“We may observe with much sadness and irony that, outside of Africa, south of the Sahara, where education is still a difficult challenge, the only places on earth known not to provide free public education are Communist China, North Vietnam, Sarawak, Singapore, British Honduras—and Prince Edward County, Virginia.”
—Attorney General Robert F. Kennedy, 1963.
In the summer of 1963, police watched people taking part in the ‘Program of Action’, a campaign for equality undertaken by the African-American community in Farmville, Virginia. Police photographed the peaceful protestors, intending their images to be used as evidence. Some protestors at the cameras. Other bowed their heads, looked away or shielded their faces as they walked past the sulking, menacing armed police. The tension is palpable. There were many arrests.

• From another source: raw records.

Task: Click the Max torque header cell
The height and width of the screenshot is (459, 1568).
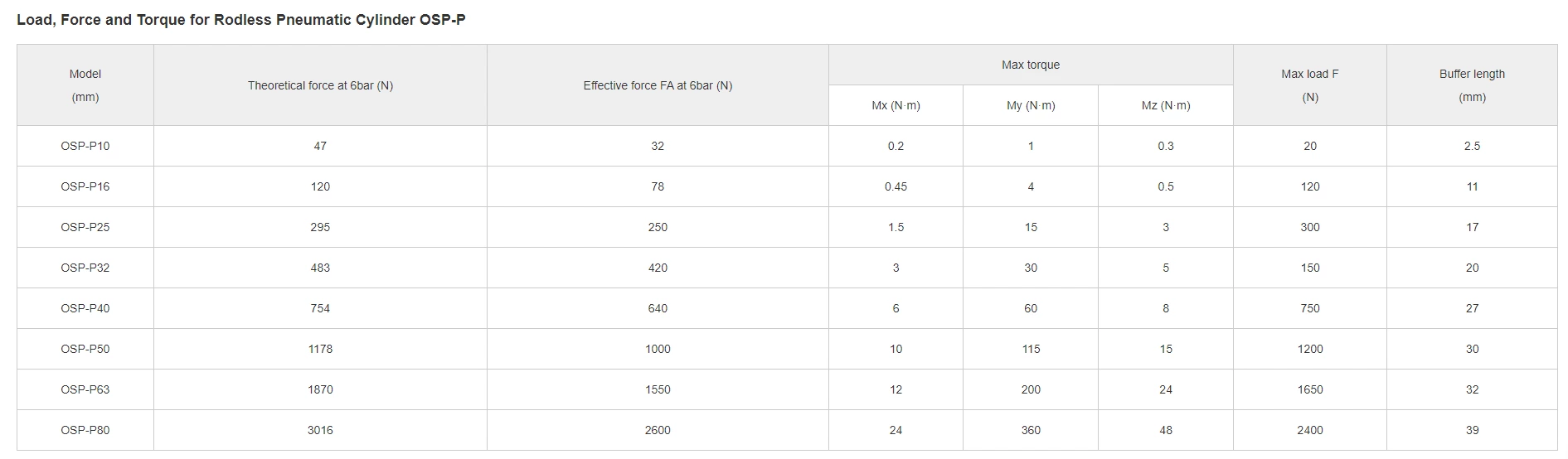Action: pyautogui.click(x=1030, y=65)
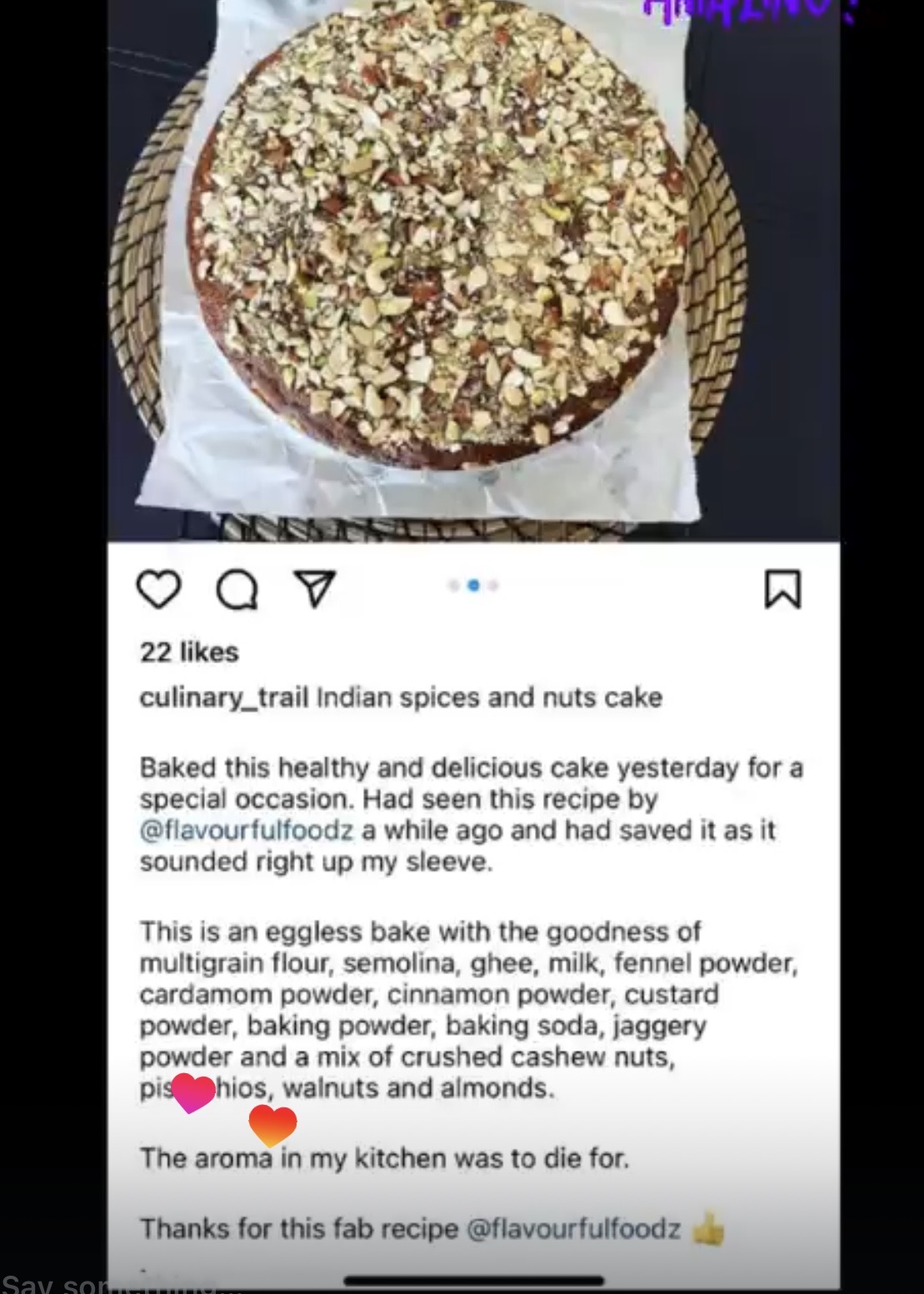View who liked via "22 likes"
This screenshot has height=1294, width=924.
[189, 652]
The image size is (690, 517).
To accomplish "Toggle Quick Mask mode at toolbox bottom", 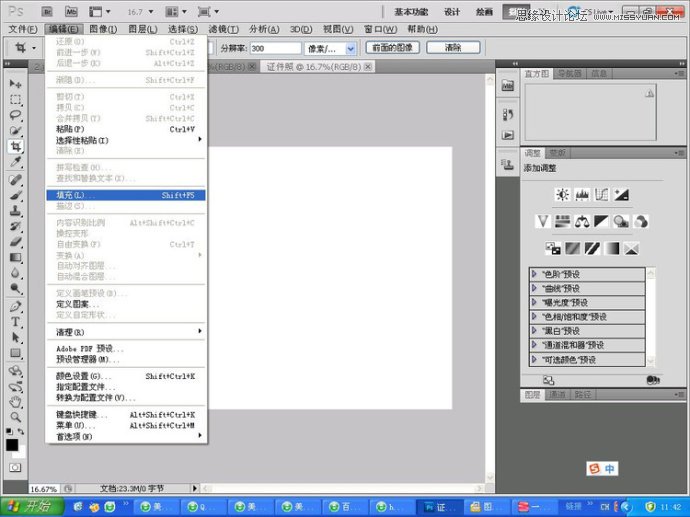I will click(x=16, y=467).
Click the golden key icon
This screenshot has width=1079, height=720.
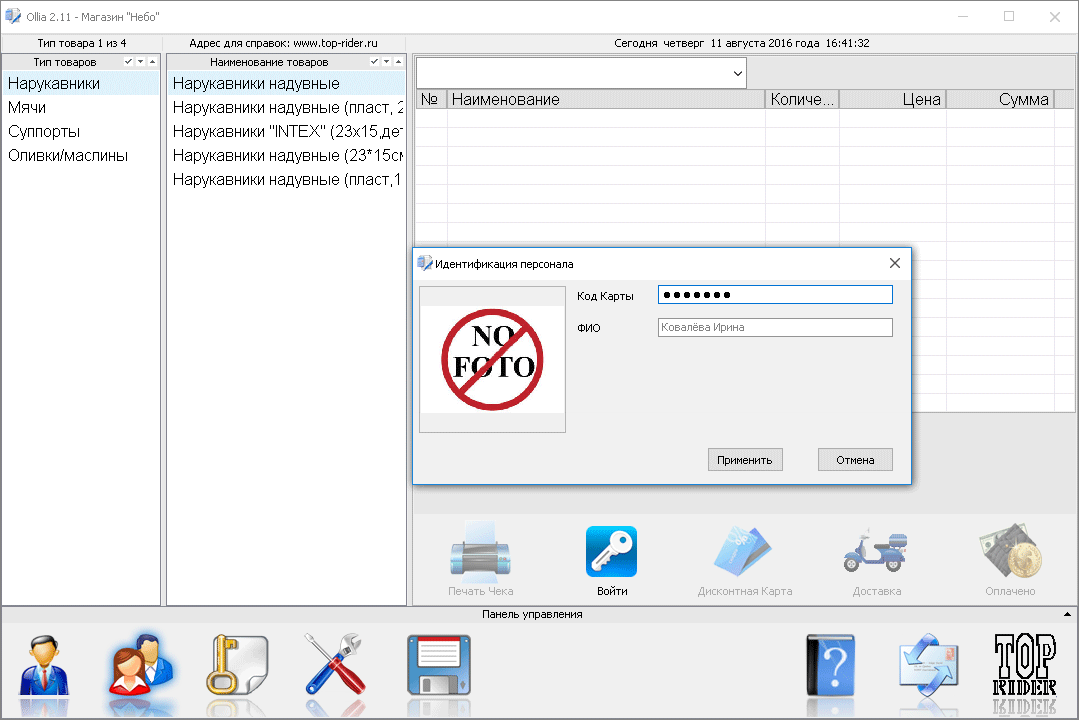point(236,665)
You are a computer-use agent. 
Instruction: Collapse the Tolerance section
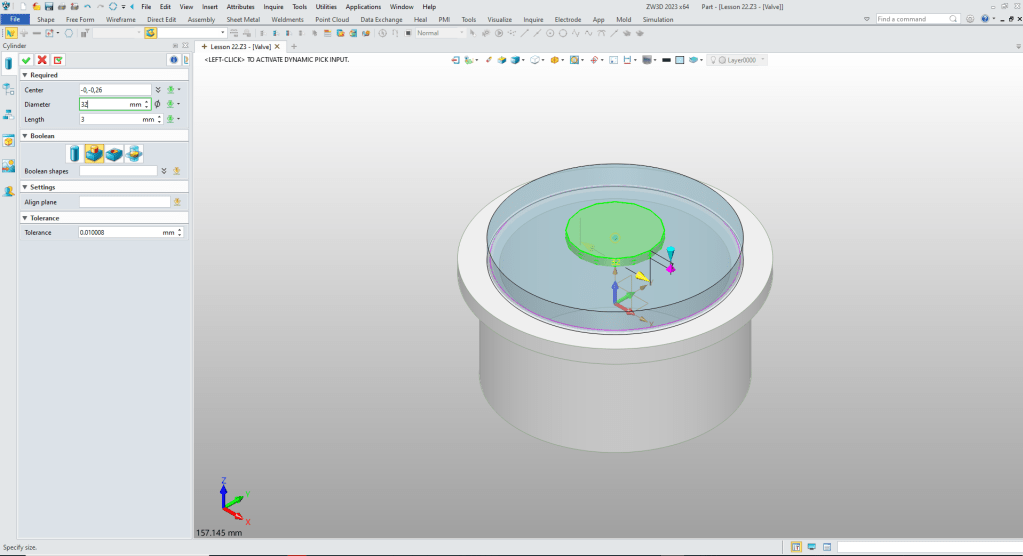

In 1963, Blacks make up roughly 40% of the population but there are no Afro-Americans in any public office, no Black police, firemen, managers or clerks on the public payroll.
Led by The Rev. L Francis Griffin, the protesters spoke out against the discriminatory practices of local businesses and churches, and Prince Edward County’s four-year long closure of public schools in defiance of court-ordered desegregation.
Public schools in Prince Edward County and its county seat, Farmville, had been closed since June 1959, when county officials refused to levy taxes to operate schools rather than follow federal court orders to desegregate. The state government had abandoned its policy of Massive Resistance, but Prince Edward County remained steadfast and became the only place in the nation without public education.
The National Association for the Advancement of Colored People (NAACP) in Allen v. County School Board of Prince Edward County and later Griffin v. County School Board of Prince Edward County had petitioned the federal judiciary to open the schools, but the case moved glacially through the courts.
African Americans in Prince Edward County faced a variety of additional obstacles, such as discriminatory hiring practices and de facto and de jure segregation. The two-month direct action campaign Griffin launched that summer included picketing along Main Street, sit-ins, kneel-ins, try-ins, and economic boycotts.
By summer’s end, the NAACP-sponsored Prince Edward Free Schools opened and students were at last able to go to school. The Free Schools opened on Monday, September 16, 1963, one day after the 16th Street Baptist Church bombing in Birmingham. The following year, following the Supreme Court ruling in ruling in Griffin v. County School Board of Prince Edward County, Prince Edward County public schools opened to all students.
Timeline of Arrests:
July 25, 1963: The Farmville demonstrations begin when a group of seventy demonstrators picket downtown businesses, the courthouse, and the Farmville Shopping Center.
July 27, 1963: Ten demonstrators are arrested for loitering outside the College Shoppe luncheonette on Main Street in Farmville.
July 28, 1963: Twenty-three people are arrested for disturbing public worship at the Farmville Baptist Church, which has refused entry to blacks.
August 3, 1963: Eleven people are arrested in downtown Farmville for parading without a permit.
August 15, 1963: Judge William P. Hay Jr. of the Prince Edward County Juvenile and Domestic Court releases teenagers who had been arrested for picketing into the custody of their parents, but he orders them to observe a 10:00 p.m. curfew, refrain from disorderly picketing, maintain good behavior, and “attend school if such be possible.”